As video consumers become progressively more impatient with the process of acquiring information through written language, all politicians find themselves under great pressure to deliver their messages as quickly as possible -- and quickness today is much quicker than it used to be. Harvard University's Kiku Adatto found that between 1968 and 1988, the average sound bite on the news for a presidential candidate -- featuring the candidate's own voice -- dropped from 42.3 seconds to 9.8 seconds. By 2000, according to another Harvard study, the daily candidate bite was down to just 7.8 seconds.
The shrinking public attention span fostered by video is closely tied to the second important anti-intellectual force in American culture: the erosion of general knowledge.
People accustomed to hearing their president explain complicated policy choices by snapping "I'm the decider" may find it almost impossible to imagine the pains that Franklin D. Roosevelt took, in the grim months after Pearl Harbor, to explain why U.S. armed forces were suffering one defeat after another in the Pacific. In February 1942, Roosevelt urged Americans to spread out a map during his radio "fireside chat" so that they might better understand the geography of battle. In stores throughout the country, maps sold out; about 80 percent of American adults tuned in to hear the president. FDR had told his speechwriters that he was certain that if Americans understood the immensity of the distances over which supplies had to travel to the armed forces, "they can take any kind of bad news right on the chin."

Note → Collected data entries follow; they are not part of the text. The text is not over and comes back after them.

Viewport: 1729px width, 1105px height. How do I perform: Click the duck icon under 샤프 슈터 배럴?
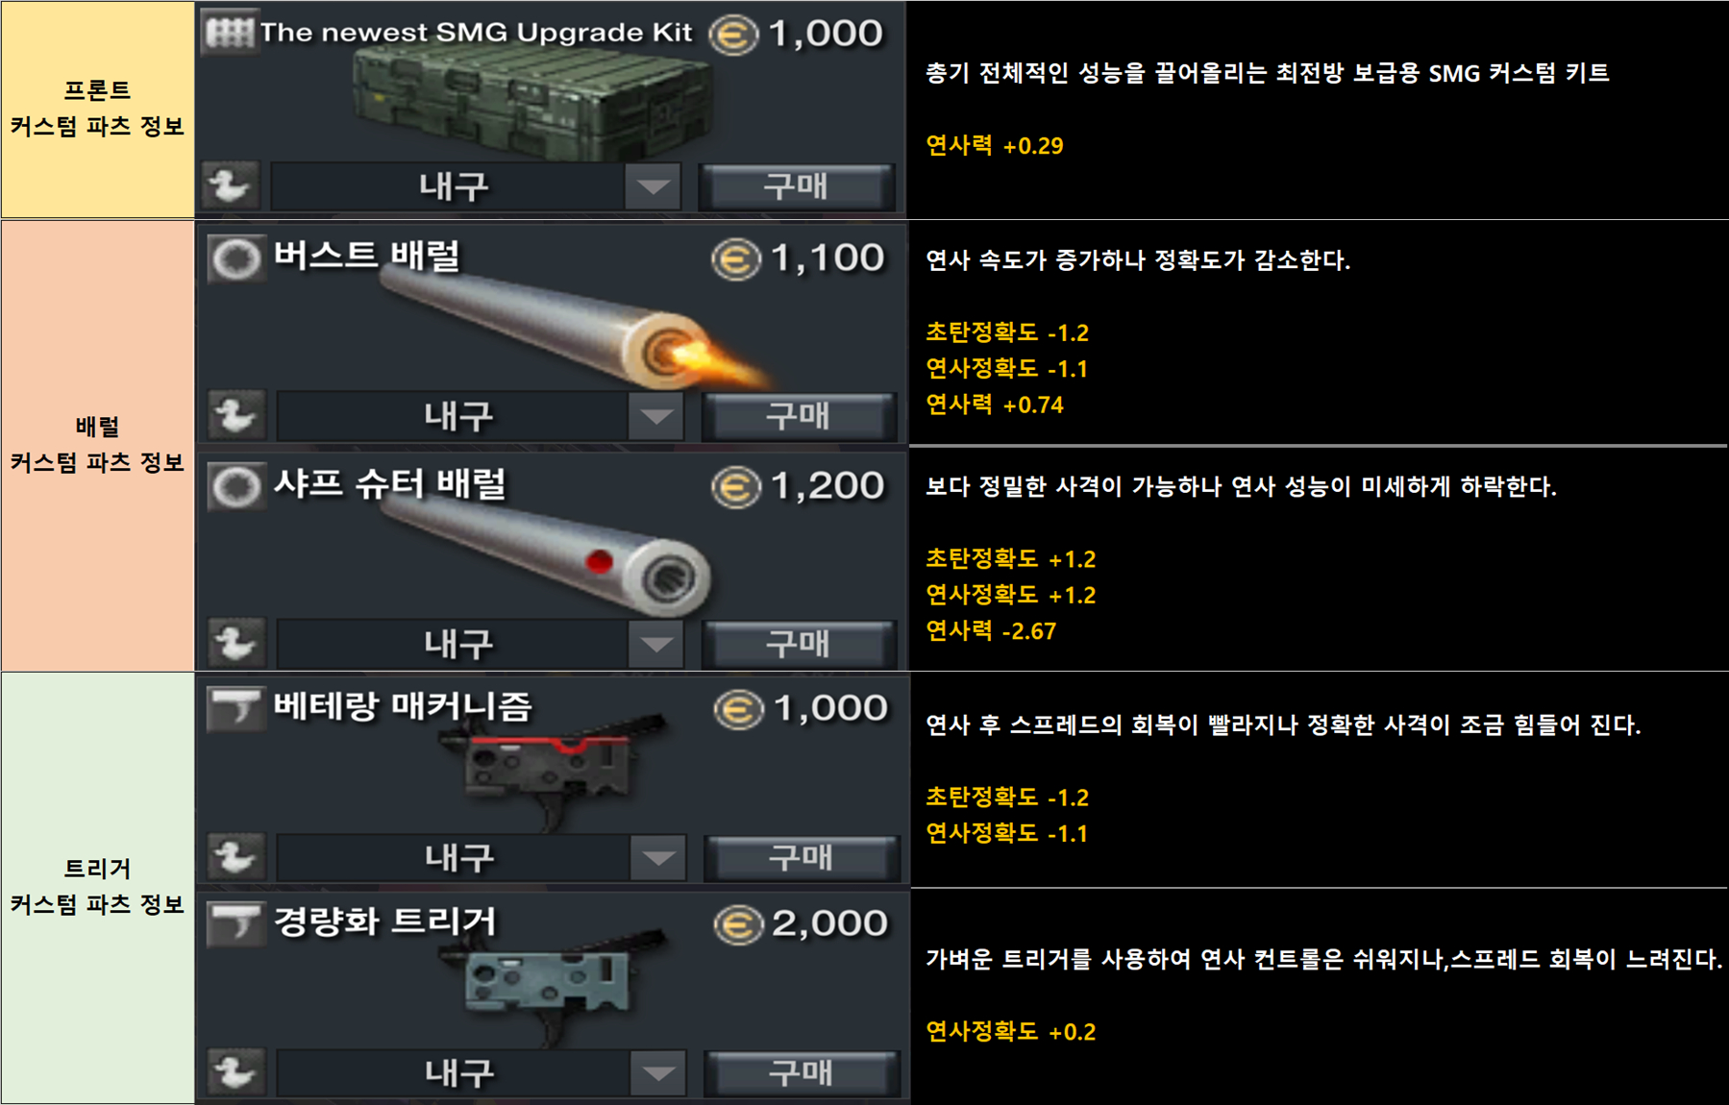pos(235,643)
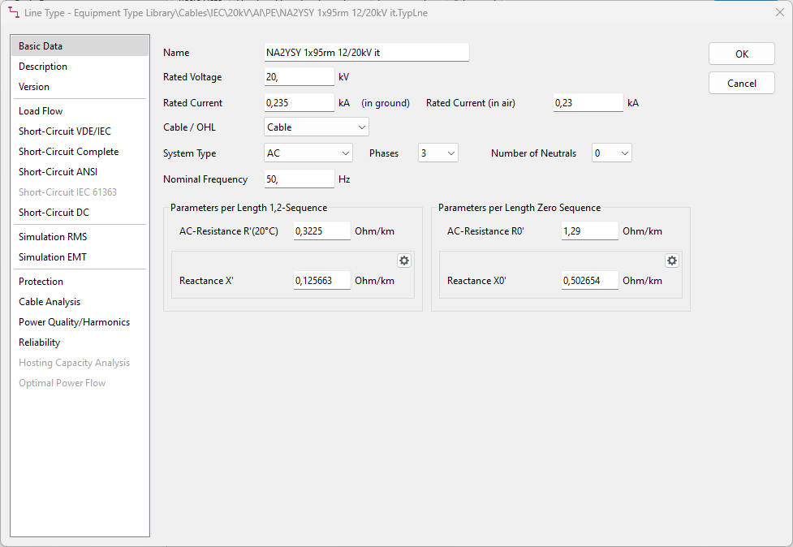Open the Short-Circuit ANSI page
The width and height of the screenshot is (793, 547).
(x=57, y=171)
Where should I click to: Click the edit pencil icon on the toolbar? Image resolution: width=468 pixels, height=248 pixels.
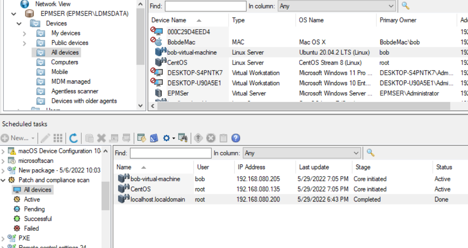click(x=45, y=138)
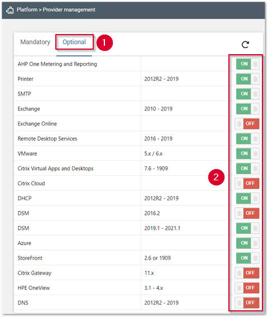Enable the Citrix Gateway toggle
The height and width of the screenshot is (317, 268).
pyautogui.click(x=247, y=273)
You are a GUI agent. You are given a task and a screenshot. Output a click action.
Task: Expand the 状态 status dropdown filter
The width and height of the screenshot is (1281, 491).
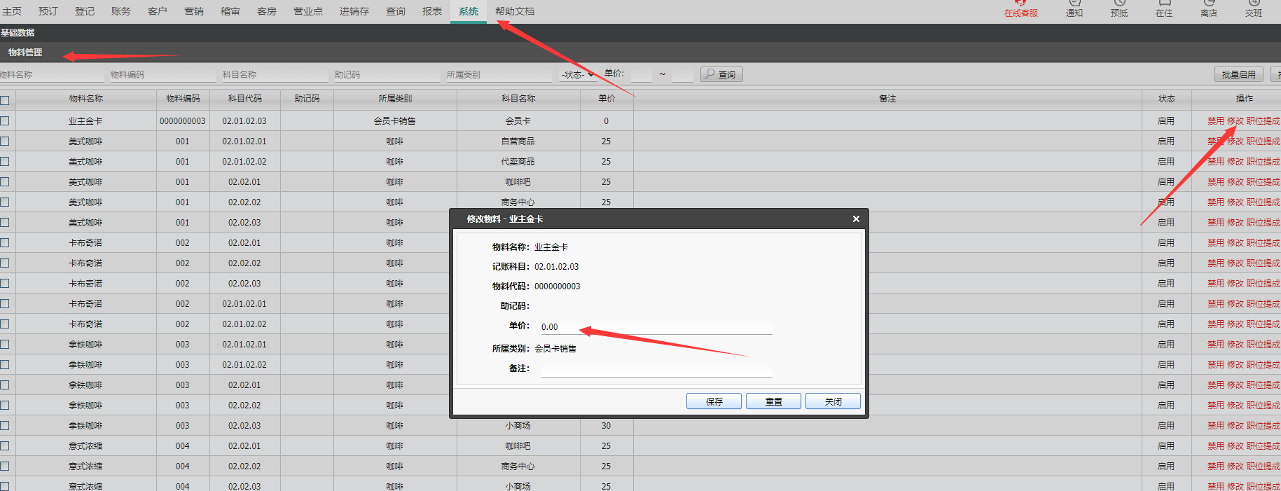coord(577,74)
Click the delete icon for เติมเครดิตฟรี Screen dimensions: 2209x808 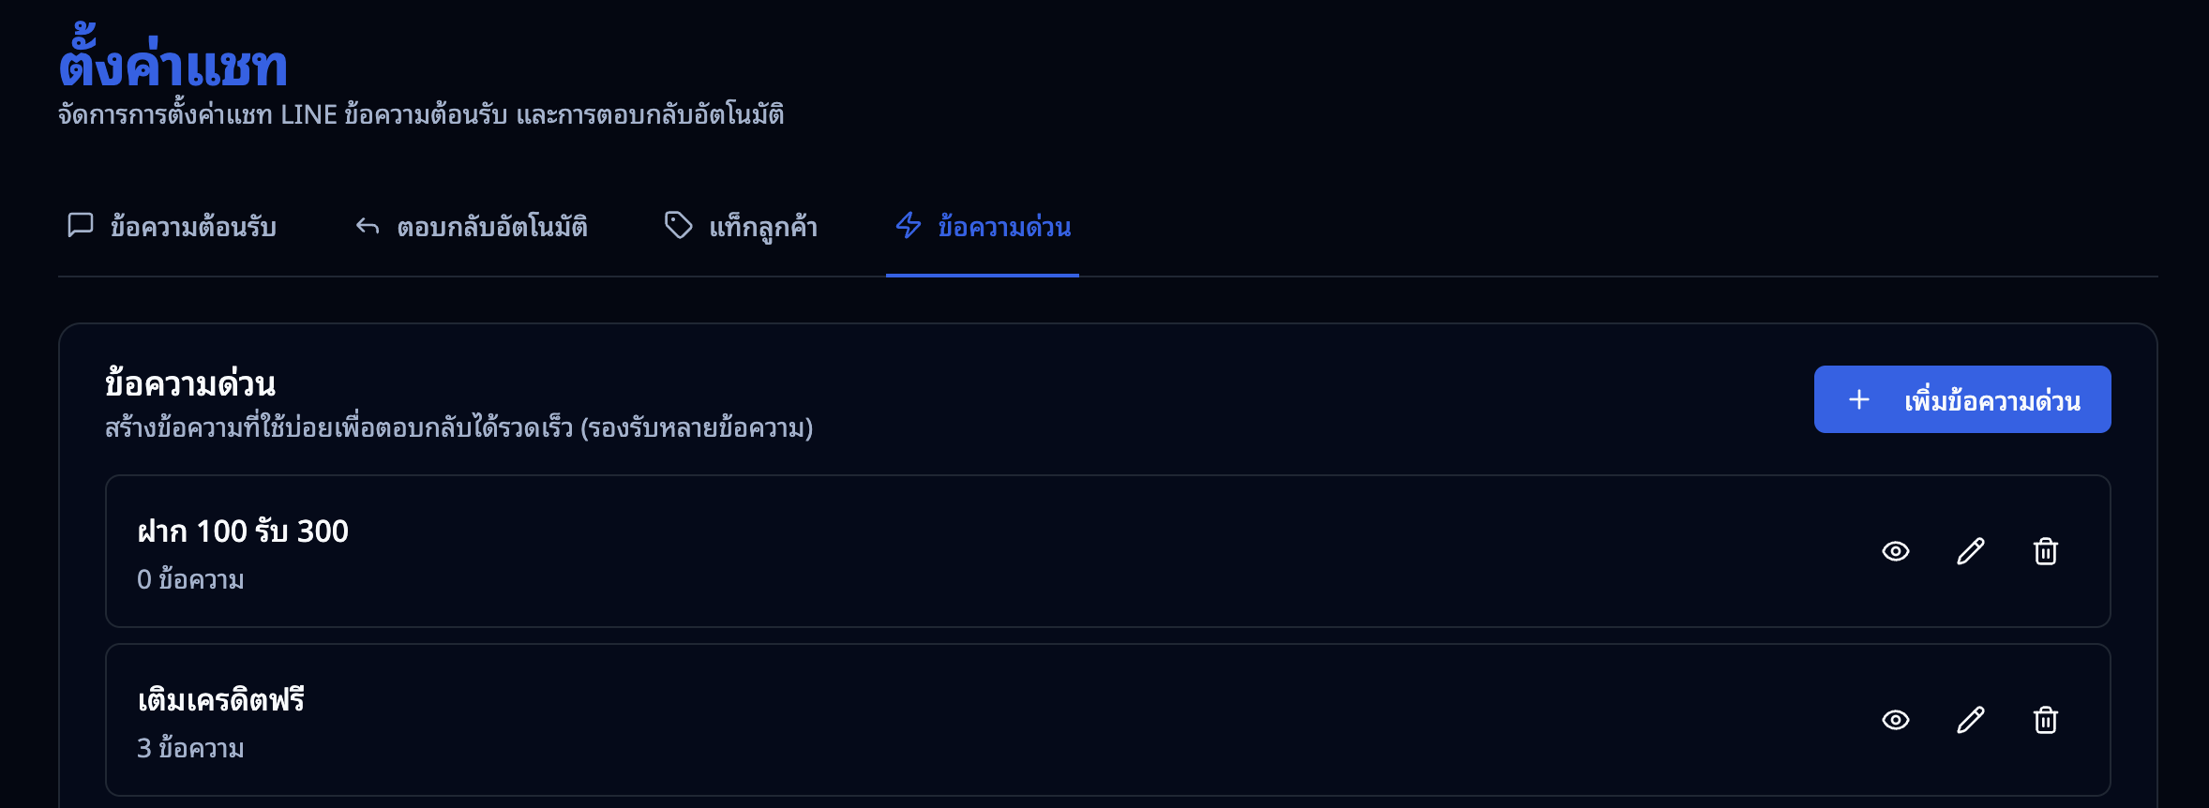2045,720
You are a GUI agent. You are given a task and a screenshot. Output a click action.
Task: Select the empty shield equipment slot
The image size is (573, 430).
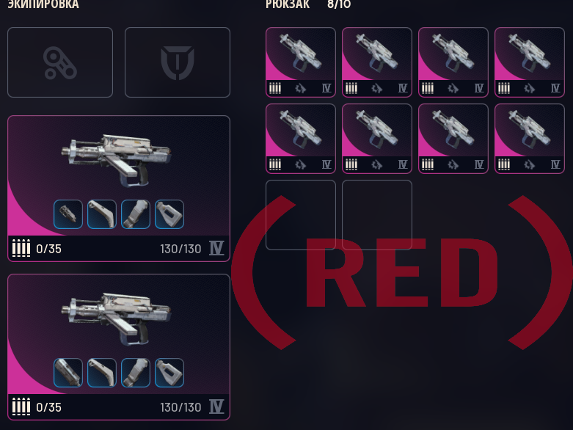tap(178, 62)
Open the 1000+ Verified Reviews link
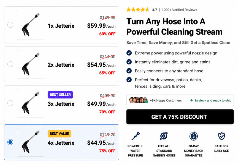Image resolution: width=238 pixels, height=165 pixels. pyautogui.click(x=179, y=10)
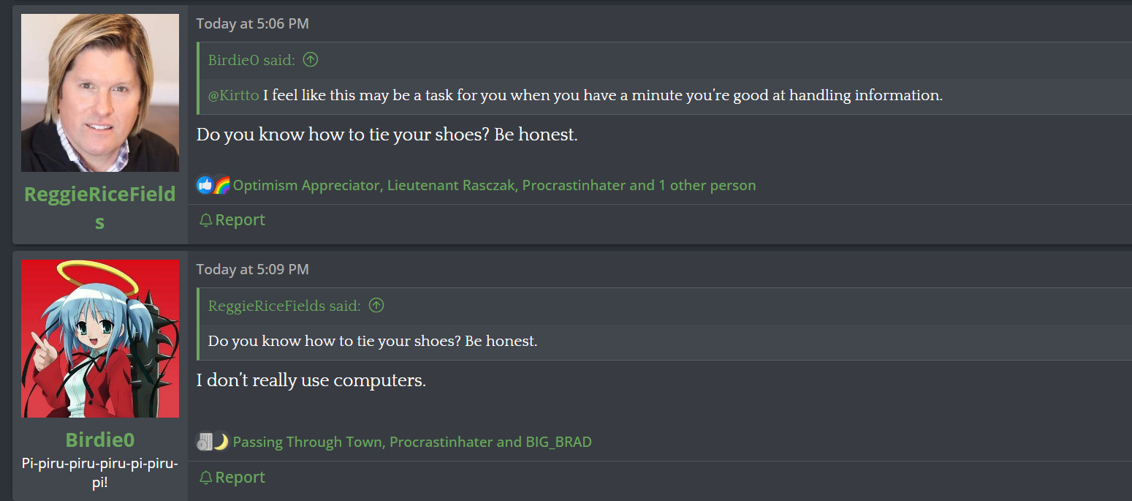Image resolution: width=1132 pixels, height=501 pixels.
Task: Click the up-arrow icon beside "Birdie0 said:"
Action: (x=311, y=60)
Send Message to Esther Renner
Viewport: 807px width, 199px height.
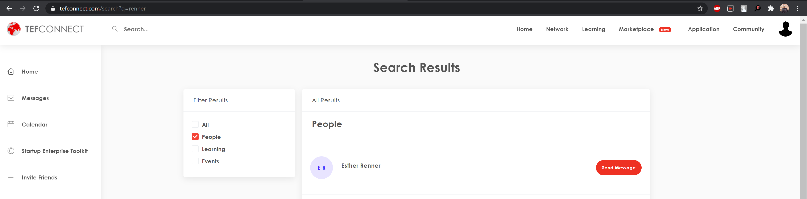pos(618,168)
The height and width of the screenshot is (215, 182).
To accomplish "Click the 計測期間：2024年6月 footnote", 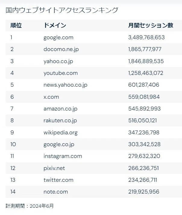I will (30, 206).
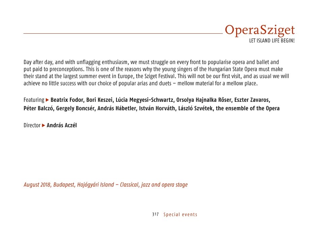This screenshot has height=229, width=318.
Task: Click the OperaSziget title
Action: point(260,30)
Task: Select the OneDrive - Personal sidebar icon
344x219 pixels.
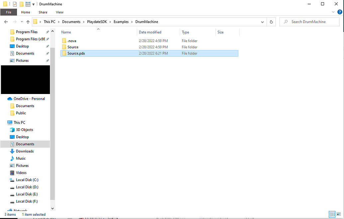Action: coord(10,99)
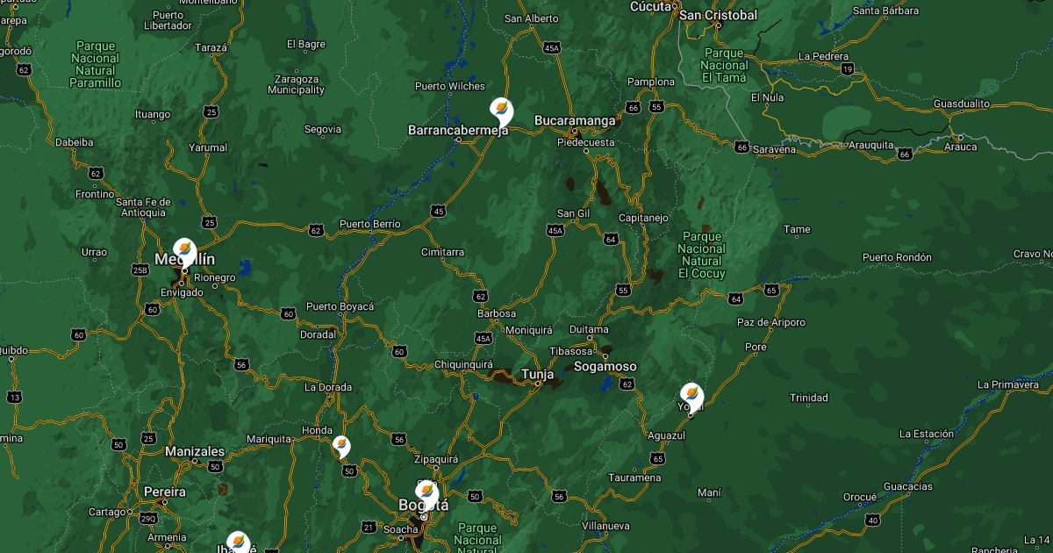Click the Sogamoso city label
This screenshot has width=1053, height=553.
point(605,366)
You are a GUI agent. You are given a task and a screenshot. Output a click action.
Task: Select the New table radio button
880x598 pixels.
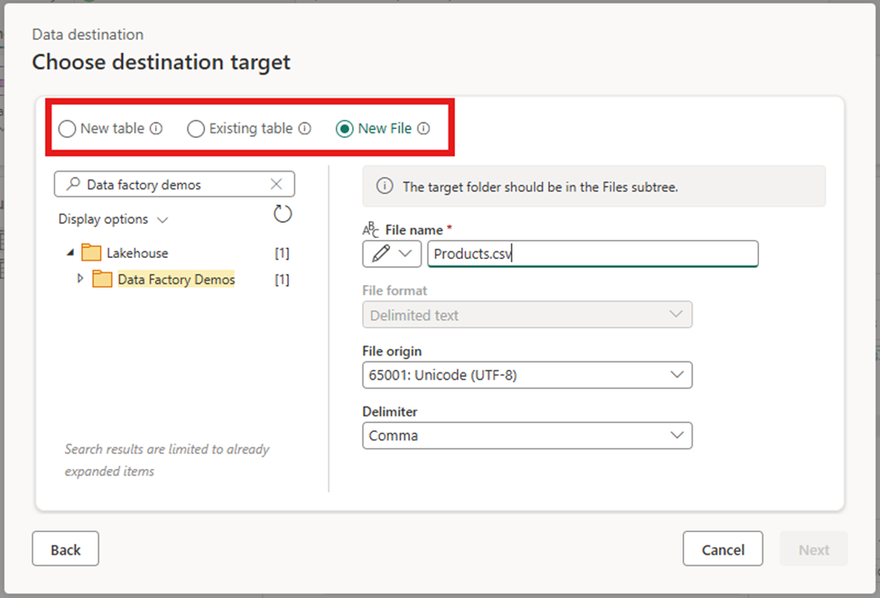[x=67, y=129]
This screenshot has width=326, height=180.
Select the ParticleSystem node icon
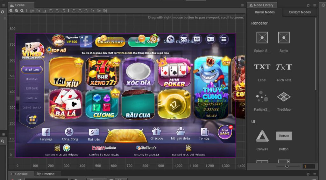(x=262, y=96)
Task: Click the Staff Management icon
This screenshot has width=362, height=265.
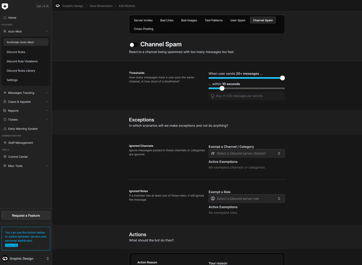Action: click(x=5, y=142)
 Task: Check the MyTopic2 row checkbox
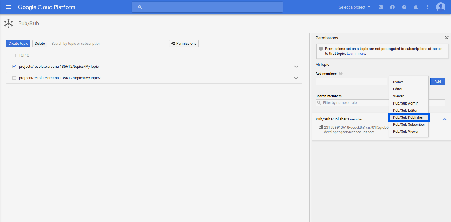[x=14, y=78]
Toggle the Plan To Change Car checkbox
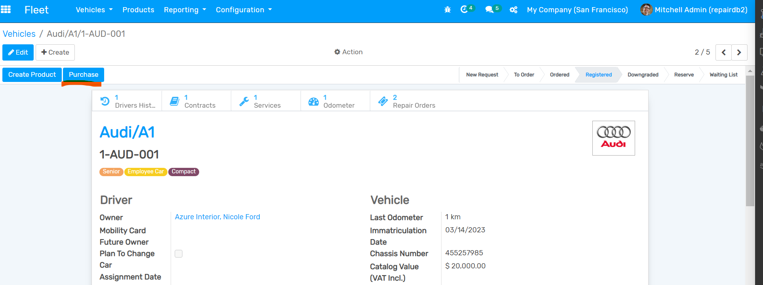The image size is (763, 285). click(179, 254)
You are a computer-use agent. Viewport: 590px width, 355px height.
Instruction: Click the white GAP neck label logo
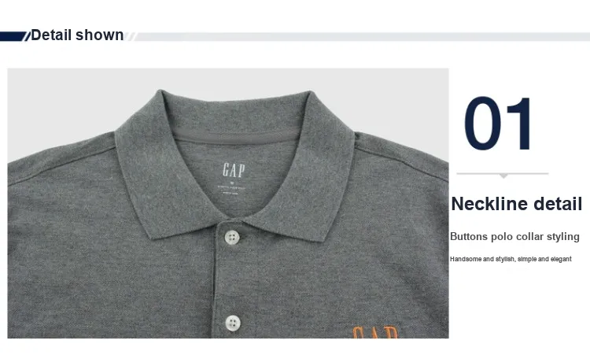coord(234,170)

This is a portrait not only of a different presidency and president but also of a different country and citizenry, one that lacked access to satellite-enhanced Google maps but was far more receptive to learning and complexity than today's public. According to a 2006 survey by National Geographic-Roper, nearly half of Americans between ages 18 and 24 do not think it necessary to know the location of other countries in which important news is being made. More than a third consider it "not at all important" to know a foreign language, and only 14 percent consider it "very important."
That leads us to the third and final factor behind the new American dumbness: not lack of knowledge per se but arrogance about that lack of knowledge. The problem is not just the things we do not know (consider the one in five American adults who, according to the National Science Foundation, thinks the sun revolves around the Earth); it's the alarming number of Americans who have smugly concluded that they do not need to know such things in the first place. Call this anti-rationalism -- a syndrome that is particularly dangerous to our public institutions and discourse. Not knowing a foreign language or the location of an important country is a manifestation of ignorance; denying that such knowledge matters is pure anti-rationalism. The toxic brew of anti-rationalism and ignorance hurts discussions of U.S. public policy on topics from health care to taxation.
There is no quick cure for this epidemic of arrogant anti-rationalism and anti-intellectualism; rote efforts to raise standardized test scores by stuffing students with specific answers to specific questions on specific tests will not do the job. Moreover, the people who exemplify the problem are usually oblivious to it. ("Hardly anyone believes himself to be against thought and culture," Hofstadter noted.) It is past time for a serious national discussion about whether, as a nation, we truly value intellect and rationality. If this indeed turns out to be a "change election," the low level of discourse in a country with a mind taught to aim at low objects ought to be the first item on the change agenda.